Hands-on — ShopNest E-Commerce Order Service
- ShopNest.OrderService.Tests xUnit project.
- Tests: valid order, empty cart, insufficient stock, discount cap.
- Mock IProductRepository returns stock levels.
- Test FluentValidation CreateOrderValidator rules.
- dotnet test --collect:"XPlat Code Coverage".
[Fact]
public async Task CreateOrderAsync_ValidCart_ReturnsOrderId()
{
var mockProducts = new Mock<IProductRepository>();
mockProducts.Setup(p => p.GetStockAsync(1, default)).ReturnsAsync(10);
var mockOrders = new Mock<IOrderRepository>();
mockOrders.Setup(o => o.AddAsync(It.IsAny<Order>(), default))

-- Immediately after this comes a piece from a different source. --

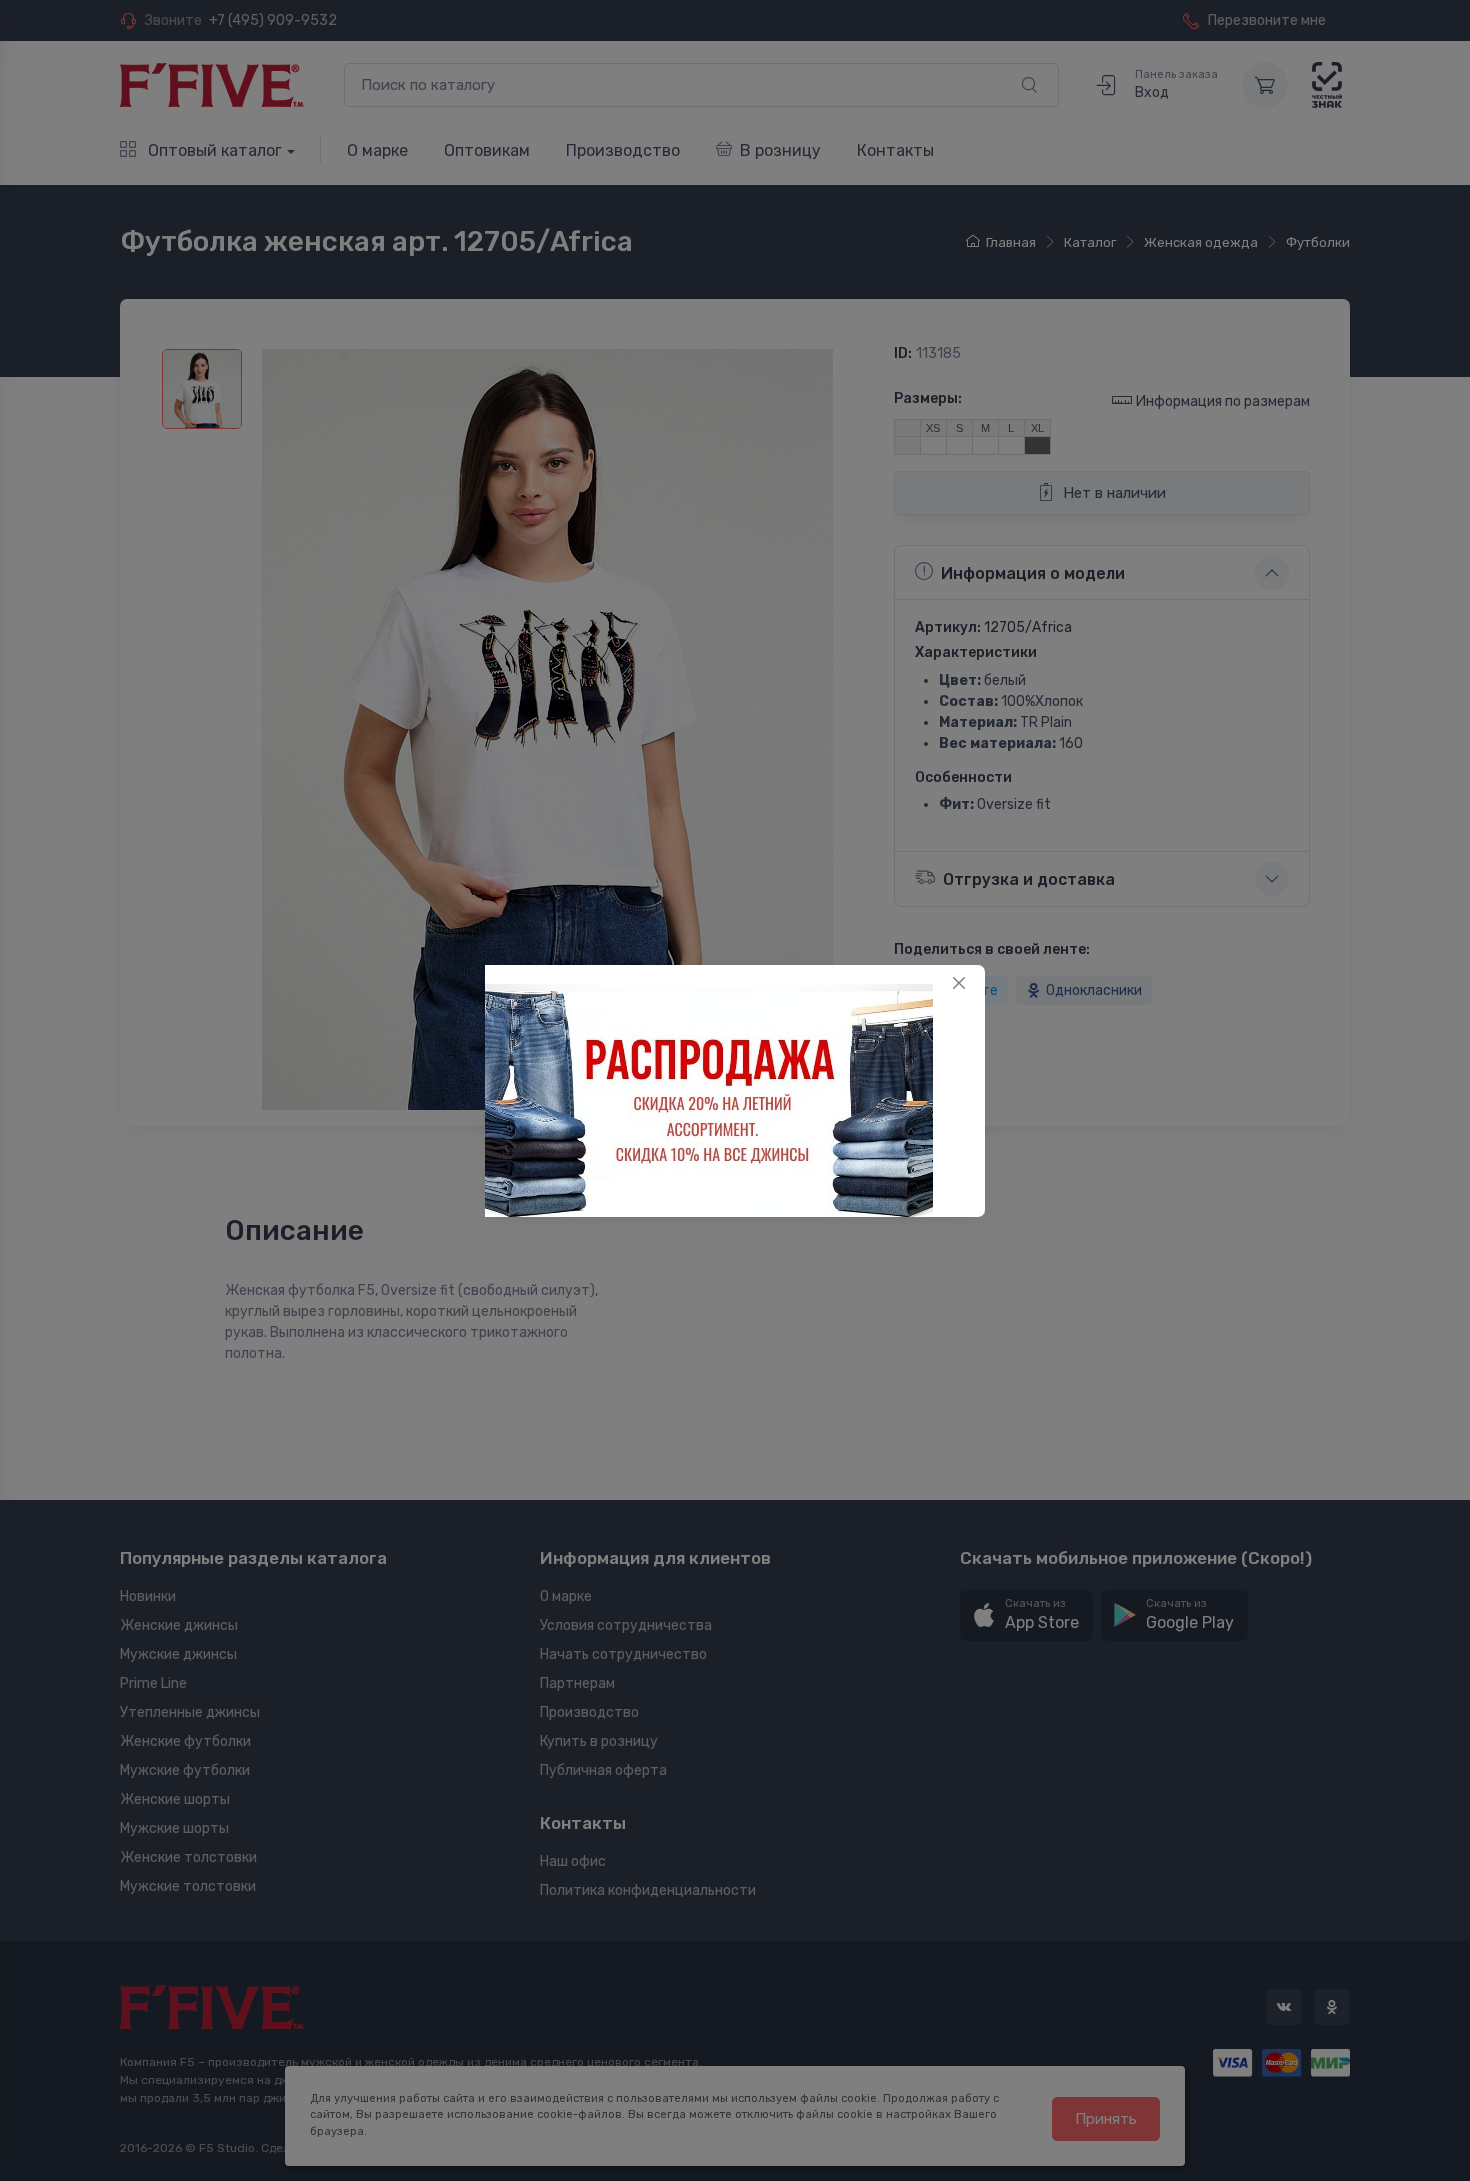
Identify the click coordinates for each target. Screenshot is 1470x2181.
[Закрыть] (959, 983)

.Callback<Order, CancellationToken>((order, _) => order.Id = Guid.NewGuid());
var svc = new OrderService(mockOrders.Object, mockProducts.Object);
var id = await svc.CreateOrderAsync(validDto, "cust-1");
Assert.NotEqual(Guid.Empty, id);
}
Common errors & best practices
- Testing implementation details (private methods) — test public behavior.
- Over-mocking — mock boundaries (repos), not value objects.
- Flaky tests depending on DateTime.Now — inject IClock or freeze time.
- No Assert on exception type — use ThrowsAsync with specific type.
Interview questions
Q: [Fact] vs [Theory]?
A: Fact single case; Theory runs multiple InlineData rows.
Q: Mock vs Stub?
A: Mock verifies interactions; stub only returns canned data.
Q: What to unit test?
A: Business logic in services — not EF or HTTP pipeline (integration tests).
Q: AAA pattern?
A: Arrange setup, Act execute, Assert verify outcome.
Summary
- Unit tests protect ShopNest order business rules
- Moq isolates services from database and HTTP
- Theory tests parameterized edge cases efficiently
- Coverage guides gaps — 80% on core domain is a common target
Previous: gRPC with ASP.NET Core
Next: Integration Testing
FAQ
NUnit vs xUnit?
xUnit is default for modern .NET; parallel by default.
Test controllers?
Prefer testing services; controller tests often thin integration tests.